### ФРАГМЕНТ ТЕКСТА
Однако вернемся к «Выбранным местам».
Гоголь никогда не пренебрегал мнением критиков и читателей и всегда просил присылать ему отзывы – чем они строже, тем лучше: тем глубже можно совершенствовать себя и свои книги. Но на этот раз несправедливость многих упреков его поразила, и он пишет большую статью (мы знаем ее под названием «Авторская исповедь»). В ней он постарался честно и непредвзято ответить на вопрос, который задавали ему все: зачем он «оставил тот род и то поприще, которое за собою уже утвердил, где был почти господин», и обратился к другому, совершенно ему чуждому?
«Я решаюсь <…> изложить всю повесть моего авторства, <…> чтобы увидал читатель, переменял ли я поприще свое <…> или и в моей судьбе, так же как и во всем, следует признать участие Того, кто располагает миром не всегда сообразно тому, как нам хочется, и с которым трудно бороться человеку».
Итак, перелистаем страницы «Авторской исповеди» и других произведений и убедимся в том, что Гоголь не изменял себе, что неожиданная для многих «перемена» в нем была следствием давно выбранного пути. Другое дело, насколько хотелось другим видеть этот путь. (Заранее прошу извинить за обширные и обильные цитаты, но, наверное, справедливо будет выслушать не только критиков, но и самого Гоголя.)
Первые признаки недоумения публика проявила еще в 1835 г., при выходе в свет гоголевского сборника «Арабески». Автор блестящих «Вечеров на хуторе близ Диканьки», которыми зачитывалась вся Россия, на этот раз сотворил нечто очень странное: повести («Жизнь», «Невский проспект», «Пленник», «Записки сумасшедшего») вперемешку с какими-то рассуждениями – о средних веках, об архитектуре, о географии, о составлении Малороссии… Гоголь пишет в предисловии к «Арабескам», что собрание это составили «пьесы», которые он писал «от души» и предметом которых избирал только то, что его «сильно поражало». «Между ними читатель увидит, без сомнения, много молодого».
Однако читатель увидел нечто совершенно другое. Журнал «Пчела» отозвался так: «Какая цель этих сцен, не возбуждающих в душе читателя ничего, кроме жалости и отвращения?.. Зачем же показывать нам эти рубища, эти грязные лохмотья, как бы ни были они искусно представлены? Зачем рисовать неприятную картину заднего двора жизни и человечества без всякой видимой цели?»
Нет, Гоголя не только ругали. Его, конечно же, хвалили, хвалили за «Миргород», за «Бульбу» и «Вия», за «Старосветских помещиков», за «беспрерывный хохот». «До сих пор за этим смехом, – писал в «Московском наблюдателе» приятель Гоголя С. П. Шевырев, – он водил нас или в Миргород, или в лавку жестяных дел мастера Шиллера, или в сумасшедший дом. Мы охотно за ним следовали всюду, потому что везде и над всем приятно посмеяться».

### ЗАДАНИЯ
1 > Ответьте на вопросы по фрагменту о Гоголе, обозначив ответы так же, как вопросы:
(а) Под каким названием известна статья, которую Гоголь написал в ответ на упреки?
(б) В каком году вышел в свет сборник «Арабески»?
(в) В каком журнале писал С. П. Шевырев?
2 > Перепишите без изменений отрывок фрагмента о Гоголе от слов «Однако вернемся к» до слов «совершенно ему чуждому?».

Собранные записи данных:
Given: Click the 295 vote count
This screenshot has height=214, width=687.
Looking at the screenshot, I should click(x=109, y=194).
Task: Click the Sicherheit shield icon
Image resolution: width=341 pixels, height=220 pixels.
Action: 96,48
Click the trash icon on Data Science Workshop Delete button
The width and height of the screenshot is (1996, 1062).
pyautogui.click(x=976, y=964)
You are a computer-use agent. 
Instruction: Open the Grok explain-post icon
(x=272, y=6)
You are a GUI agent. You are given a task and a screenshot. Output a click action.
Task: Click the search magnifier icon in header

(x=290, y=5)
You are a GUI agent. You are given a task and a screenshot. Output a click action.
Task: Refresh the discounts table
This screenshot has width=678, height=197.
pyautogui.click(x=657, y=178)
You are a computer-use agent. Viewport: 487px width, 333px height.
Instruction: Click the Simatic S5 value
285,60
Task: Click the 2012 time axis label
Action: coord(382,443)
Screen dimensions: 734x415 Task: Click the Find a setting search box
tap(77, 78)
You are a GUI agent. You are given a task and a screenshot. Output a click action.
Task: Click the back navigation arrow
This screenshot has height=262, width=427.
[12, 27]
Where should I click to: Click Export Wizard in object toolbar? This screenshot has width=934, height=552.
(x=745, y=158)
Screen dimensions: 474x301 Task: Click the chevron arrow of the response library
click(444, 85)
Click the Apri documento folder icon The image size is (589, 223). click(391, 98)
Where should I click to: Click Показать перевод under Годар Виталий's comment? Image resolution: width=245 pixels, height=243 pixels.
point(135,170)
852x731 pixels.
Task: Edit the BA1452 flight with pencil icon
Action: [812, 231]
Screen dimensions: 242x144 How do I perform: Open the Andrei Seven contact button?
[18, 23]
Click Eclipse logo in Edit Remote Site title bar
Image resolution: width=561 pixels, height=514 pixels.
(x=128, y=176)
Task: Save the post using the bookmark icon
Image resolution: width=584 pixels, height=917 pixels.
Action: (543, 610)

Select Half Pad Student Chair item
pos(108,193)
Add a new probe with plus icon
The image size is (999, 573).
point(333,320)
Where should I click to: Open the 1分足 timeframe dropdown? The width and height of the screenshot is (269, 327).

### ОТВЕТЫ ПО ПУНКТАМ
1 >
(а) «Авторская исповедь».
(б) В 1835 году.
(в) В «Московском наблюдателе».

2 >
Однако вернемся к «Выбранным местам».
Гоголь никогда не пренебрегал мнением критиков и читателей и всегда просил присылать ему отзывы – чем они строже, тем лучше: тем глубже можно совершенствовать себя и свои книги. Но на этот раз несправедливость многих упреков его поразила, и он пишет большую статью (мы знаем ее под названием «Авторская исповедь»). В ней он постарался честно и непредвзято ответить на вопрос, который задавали ему все: зачем он «оставил тот род и то поприще, которое за собою уже утвердил, где был почти господин», и обратился к другому, совершенно ему чуждому?